Using a pre-allocated array instead of a list, I compared the loop result and the solution provided by Mechanic Pig, and achieved the following results on my machine:
In [10]: %timeit result1 = arr1.transpose(0, 2, 1) @ arr2
33.7 ms ± 117 µs per loop (mean ± std. dev. of 7 runs, 10 loops each)
versus
In [14]: %%timeit
...: result = np.empty_like(arr1, shape=(N, D, D))
...: for i in range(N):
...: result[i, ...] = arr1[i].T @ arr2[i]
...:
...:
48.5 ms ± 184 µs per loop (mean ± std. dev. of 7 runs, 10 loops each)
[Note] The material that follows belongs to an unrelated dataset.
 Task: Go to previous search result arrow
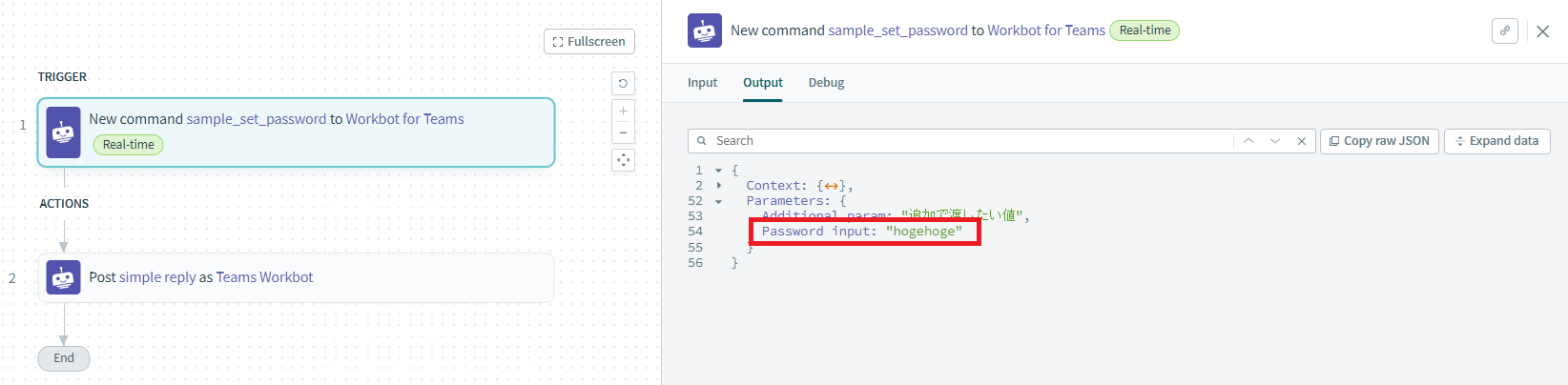1248,141
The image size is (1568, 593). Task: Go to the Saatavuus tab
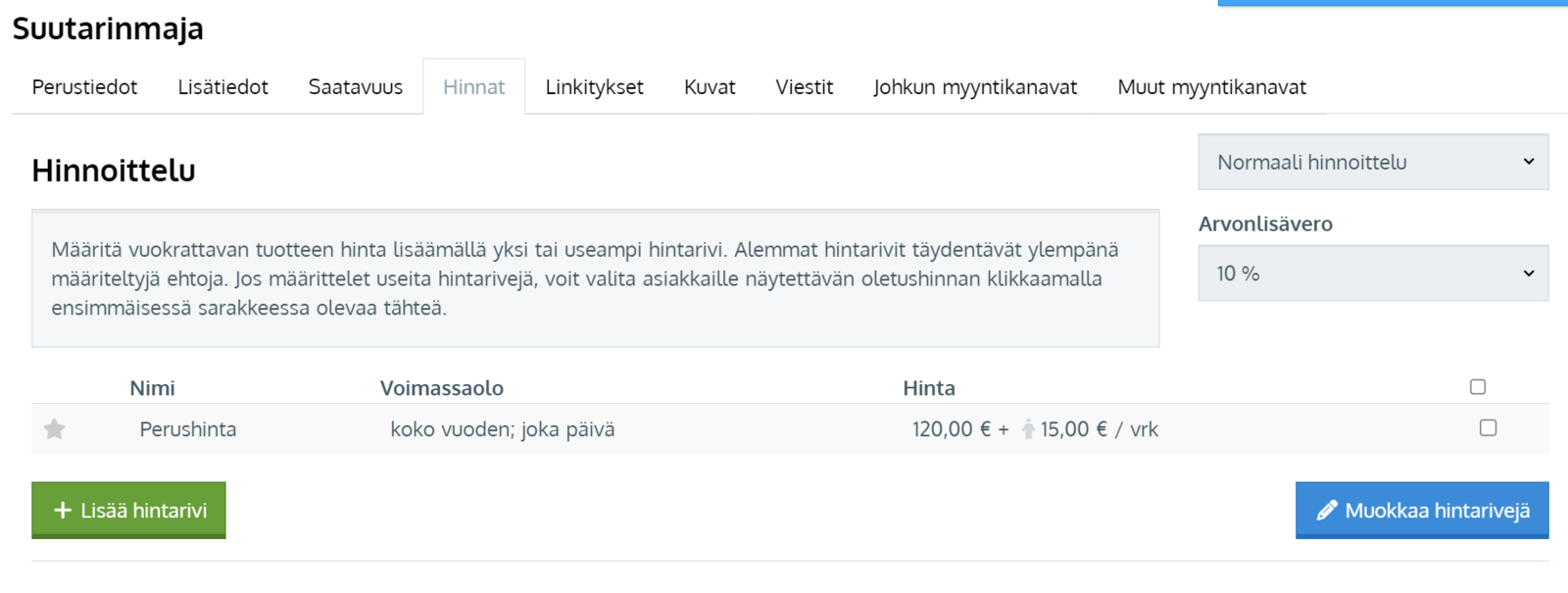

The pure NumPy solution is still faster, so that’s good, but only by a factor of about 1.5. Not too bad. Depending on the needs, the loop may be clearer as to what it intents (and easier to modify, in case there’s a need for an if-statement or other shenigans).
And naturally, a simple comment above the faster solution can easily point out what it actually replaces.
Following the comments to this answer by Mechanic Pig, I’ve added below the timing results of a loop without preallocating an array (but with a preallocated list) and without conversion to a NumPy array. Mainly so the results are compared for the same machine:
In [11]: %%timeit
...: result = [None] * N
...: for i in range(N):
...: result.append(arr1[i].T @ arr2[i])
...:
49.5 ms ± 672 µs per loop (mean ± std. dev. of 7 runs, 10 loops each)
So interestingly, this results, without conversion, is (a tiny bit) slower than the one with a pre-allocated array and directly assigning into the array.